DATA EXTRACTS
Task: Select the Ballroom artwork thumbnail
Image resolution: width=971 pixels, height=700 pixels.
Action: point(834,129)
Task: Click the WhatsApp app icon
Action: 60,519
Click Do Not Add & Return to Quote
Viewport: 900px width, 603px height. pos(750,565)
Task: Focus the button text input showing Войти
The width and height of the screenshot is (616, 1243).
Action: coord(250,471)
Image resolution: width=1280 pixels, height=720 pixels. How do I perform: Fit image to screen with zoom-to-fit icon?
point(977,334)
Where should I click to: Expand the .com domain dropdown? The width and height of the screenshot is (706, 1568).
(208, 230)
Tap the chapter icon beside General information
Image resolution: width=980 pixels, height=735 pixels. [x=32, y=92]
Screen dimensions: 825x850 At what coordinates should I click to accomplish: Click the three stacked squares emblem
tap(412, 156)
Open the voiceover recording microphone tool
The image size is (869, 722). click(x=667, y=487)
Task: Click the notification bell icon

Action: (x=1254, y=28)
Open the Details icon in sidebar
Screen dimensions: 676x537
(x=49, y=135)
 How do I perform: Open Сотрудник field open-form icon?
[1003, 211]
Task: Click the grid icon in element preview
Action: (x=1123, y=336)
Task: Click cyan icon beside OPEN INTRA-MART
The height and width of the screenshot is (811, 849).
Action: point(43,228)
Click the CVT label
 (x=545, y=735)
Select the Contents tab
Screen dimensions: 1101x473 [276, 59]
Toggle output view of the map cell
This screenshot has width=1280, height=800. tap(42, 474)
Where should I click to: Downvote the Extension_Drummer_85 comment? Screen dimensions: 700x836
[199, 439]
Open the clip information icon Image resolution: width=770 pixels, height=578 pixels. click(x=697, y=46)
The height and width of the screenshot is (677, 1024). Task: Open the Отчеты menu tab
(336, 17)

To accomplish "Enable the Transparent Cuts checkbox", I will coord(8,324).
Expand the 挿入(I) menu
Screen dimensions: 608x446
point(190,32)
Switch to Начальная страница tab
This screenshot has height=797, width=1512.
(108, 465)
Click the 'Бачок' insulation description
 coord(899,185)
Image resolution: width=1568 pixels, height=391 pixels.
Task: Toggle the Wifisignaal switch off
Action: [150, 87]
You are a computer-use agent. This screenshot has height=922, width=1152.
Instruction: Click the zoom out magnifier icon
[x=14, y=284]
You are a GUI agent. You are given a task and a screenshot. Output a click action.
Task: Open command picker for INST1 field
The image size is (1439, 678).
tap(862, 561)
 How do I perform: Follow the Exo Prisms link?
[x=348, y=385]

WHAT IS BEING ASKED
Give all the records above again, wording unchanged.

EXERCISE RESULT
Task: Select the Ballroom artwork thumbnail
Image resolution: width=971 pixels, height=700 pixels.
Action: point(834,129)
Task: Click the WhatsApp app icon
Action: 60,519
Click Do Not Add & Return to Quote
Viewport: 900px width, 603px height. pos(750,565)
Task: Focus the button text input showing Войти
The width and height of the screenshot is (616, 1243).
Action: coord(250,471)
Image resolution: width=1280 pixels, height=720 pixels. How do I perform: Fit image to screen with zoom-to-fit icon?
point(977,334)
Where should I click to: Expand the .com domain dropdown? The width and height of the screenshot is (706, 1568).
(208, 230)
Tap the chapter icon beside General information
Image resolution: width=980 pixels, height=735 pixels. [x=32, y=92]
Screen dimensions: 825x850 At what coordinates should I click to accomplish: Click the three stacked squares emblem
tap(412, 156)
Open the voiceover recording microphone tool
The image size is (869, 722). click(x=667, y=487)
Task: Click the notification bell icon

Action: (x=1254, y=28)
Open the Details icon in sidebar
Screen dimensions: 676x537
(x=49, y=135)
 How do I perform: Open Сотрудник field open-form icon?
[1003, 211]
Task: Click the grid icon in element preview
Action: (x=1123, y=336)
Task: Click cyan icon beside OPEN INTRA-MART
The height and width of the screenshot is (811, 849).
Action: point(43,228)
Click the CVT label
 (x=545, y=735)
Select the Contents tab
Screen dimensions: 1101x473 [276, 59]
Toggle output view of the map cell
This screenshot has width=1280, height=800. tap(42, 474)
Where should I click to: Downvote the Extension_Drummer_85 comment? Screen dimensions: 700x836
[199, 439]
Open the clip information icon Image resolution: width=770 pixels, height=578 pixels. click(x=697, y=46)
The height and width of the screenshot is (677, 1024). Task: Open the Отчеты menu tab
(336, 17)

To accomplish "Enable the Transparent Cuts checkbox", I will coord(8,324).
Expand the 挿入(I) menu
Screen dimensions: 608x446
point(190,32)
Switch to Начальная страница tab
This screenshot has height=797, width=1512.
(108, 465)
Click the 'Бачок' insulation description
 coord(899,185)
Image resolution: width=1568 pixels, height=391 pixels.
Task: Toggle the Wifisignaal switch off
Action: [150, 87]
You are a computer-use agent. This screenshot has height=922, width=1152.
Instruction: Click the zoom out magnifier icon
[x=14, y=284]
You are a GUI agent. You are given a task and a screenshot. Output a click action.
Task: Open command picker for INST1 field
The image size is (1439, 678).
tap(862, 561)
 How do I perform: Follow the Exo Prisms link?
[x=348, y=385]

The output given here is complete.